There is, however, an aspect which reflects an ugly property of this kind
of system performance evaluation: Assume that an operator has knowledge
about the system. Reaching the goal is of little or no difficulty for him and
the resulting RMS will be low. But what can we say about the operator with
little or no knowledge? The resulting distance to the goal state as measured
by the RMS criterion varies as a function of his (random) interventions.
Depending on the weight matrices of the system, this would result in a large
variety of measured distances. Therefore, different values of the RMS, in this
case, do not reflect different degrees of quality of system performance. The
argument here is one of different reliabilities of the RMS criterion for
different states of an operator’s knowledge, being best in the case of correct
knowledge (RMS indicating reliable values near zero) and worst in the case
of purely random intervention (RMS indicating an enormous range of values
due to decreasing reliability).

One potential solution for this problem is a logarithmic transformation of
the RMS. This transformation leads to an evaluation of distances which is
more efficient: Larger distances are no longer weighted more heavily. Rather,
they are considered less important by this measure.
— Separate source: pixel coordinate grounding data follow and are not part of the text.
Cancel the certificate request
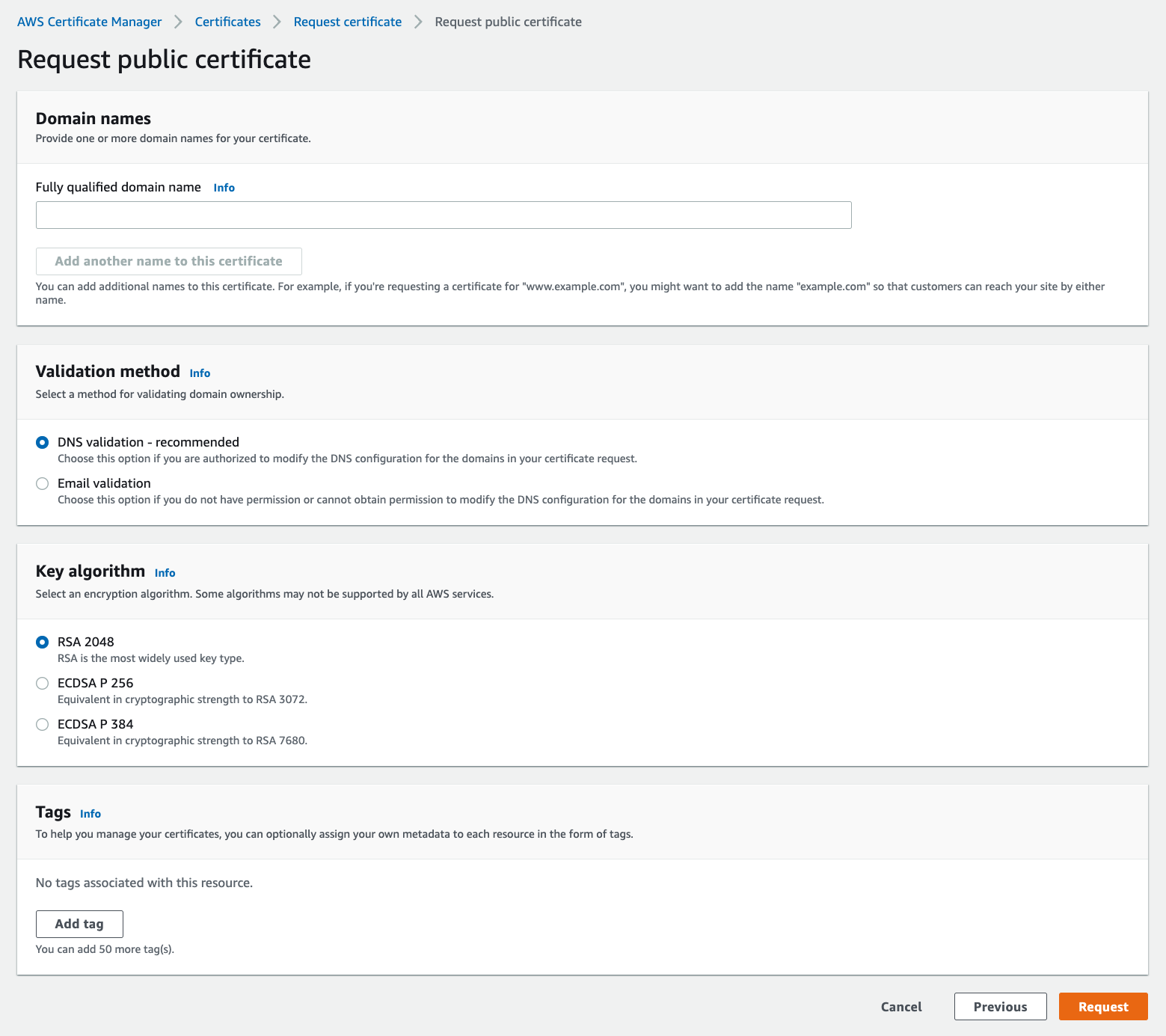 coord(900,1007)
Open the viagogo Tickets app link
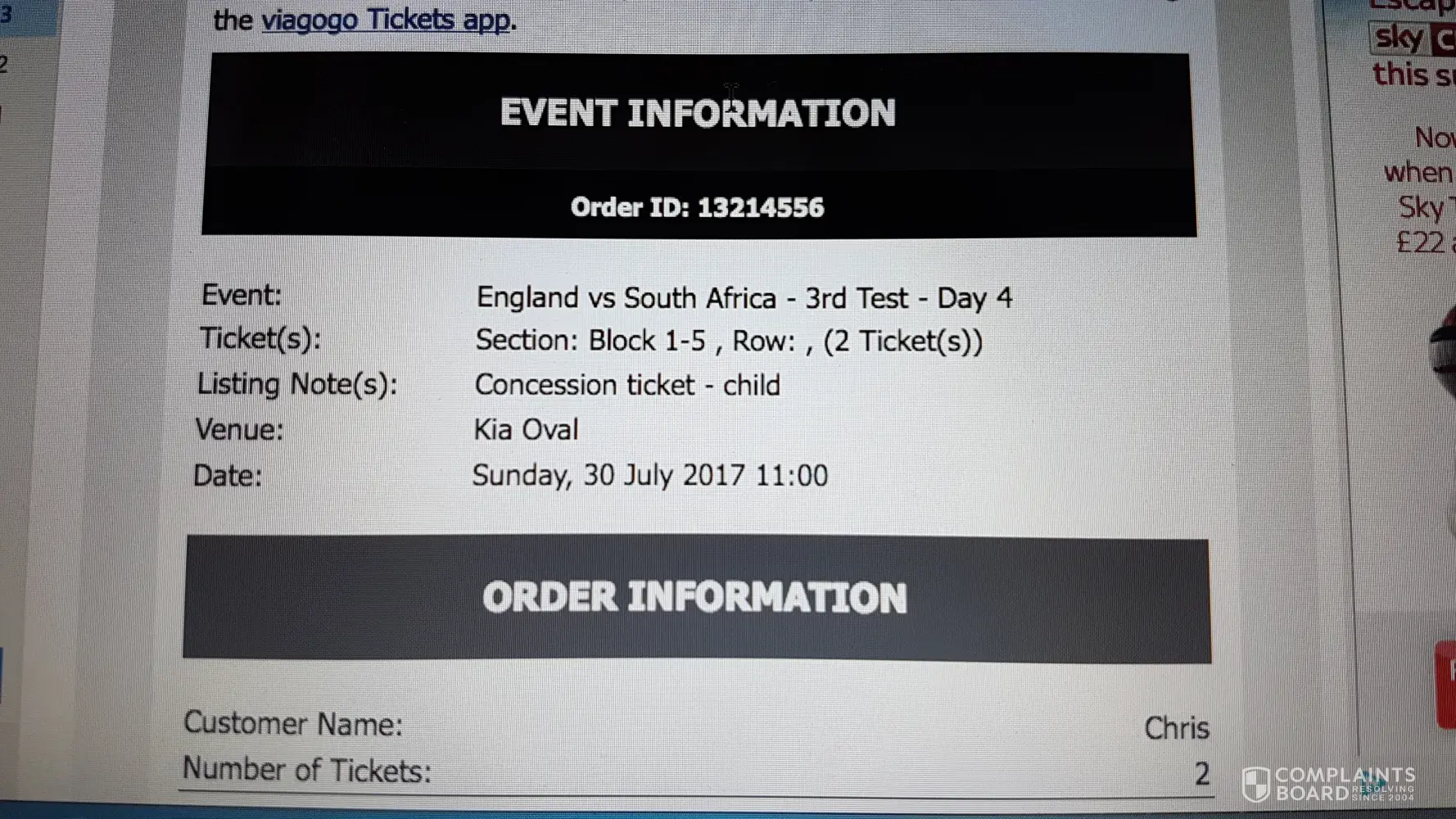The height and width of the screenshot is (819, 1456). click(x=387, y=20)
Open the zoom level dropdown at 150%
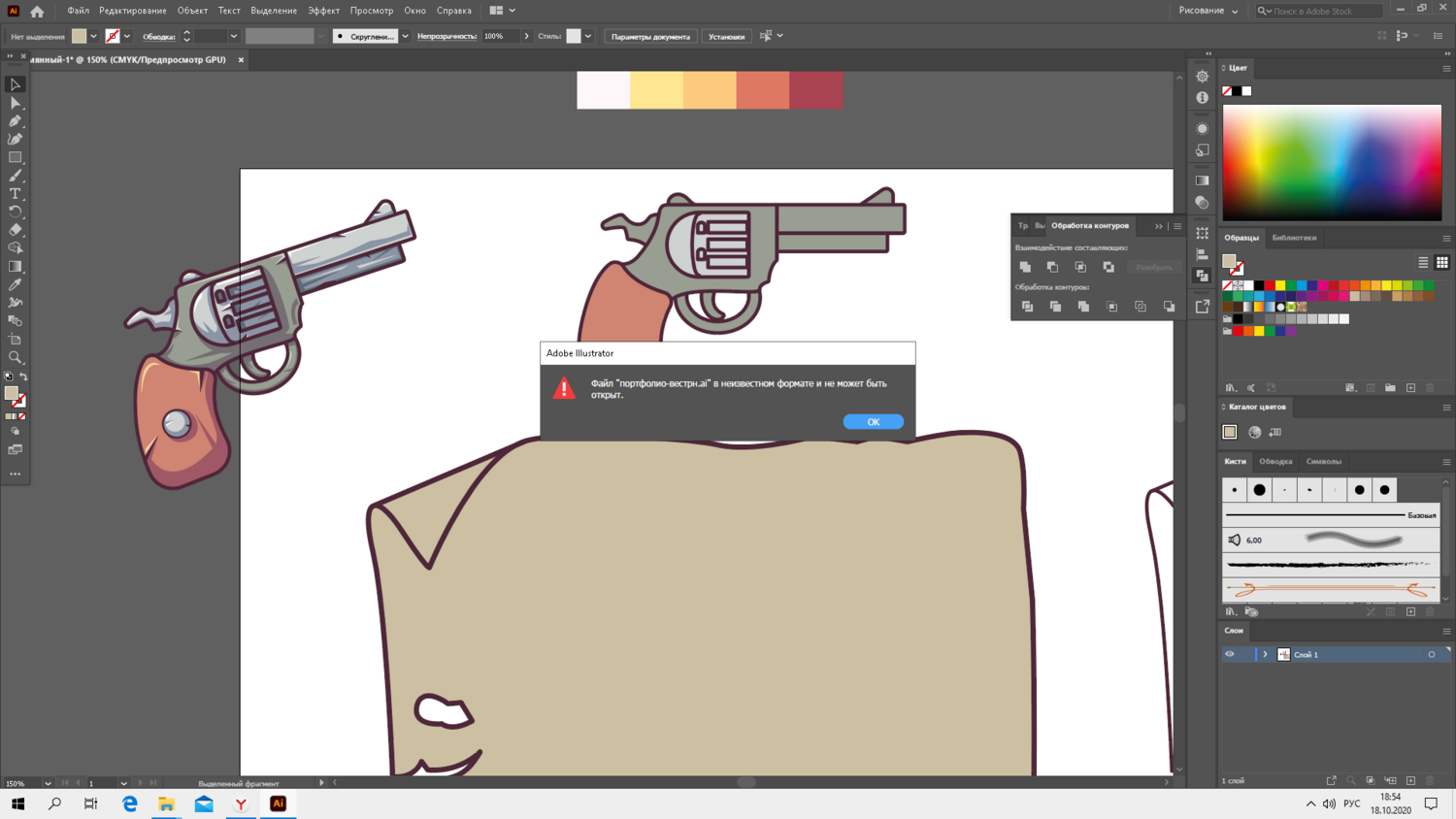 (x=48, y=783)
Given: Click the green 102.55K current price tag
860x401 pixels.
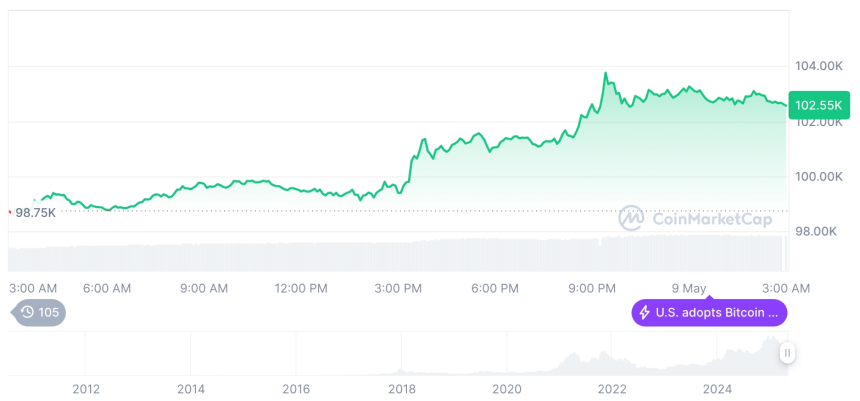Looking at the screenshot, I should click(817, 104).
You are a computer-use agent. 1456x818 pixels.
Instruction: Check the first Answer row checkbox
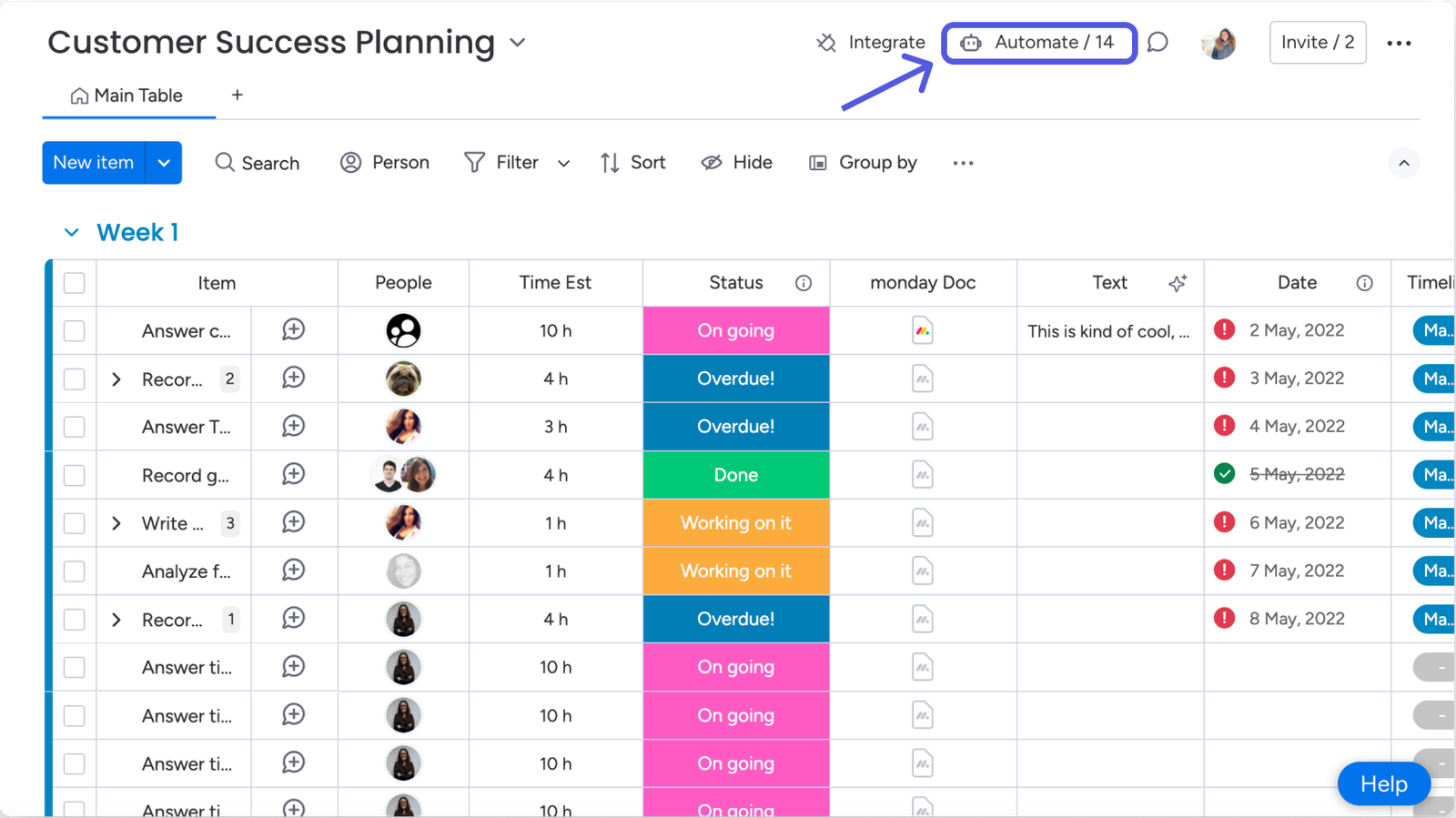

It does not matter if
someone missed the goal by 10,000 or 100,000 points. This difference has
the same importance as the difference between a deviation of 1 and 10. The
transformation, thus, reduces the error variance that increases as a function
of the operator’s distance to the goal state. In the experimental section the
variable “QSC” refers to this kind of dependent variable (“Quality of System
Control”—a low QSC reflecting a good score because of low discrepancies
between goal values and the values subjects reached on the endogenous
variables through their control behavior).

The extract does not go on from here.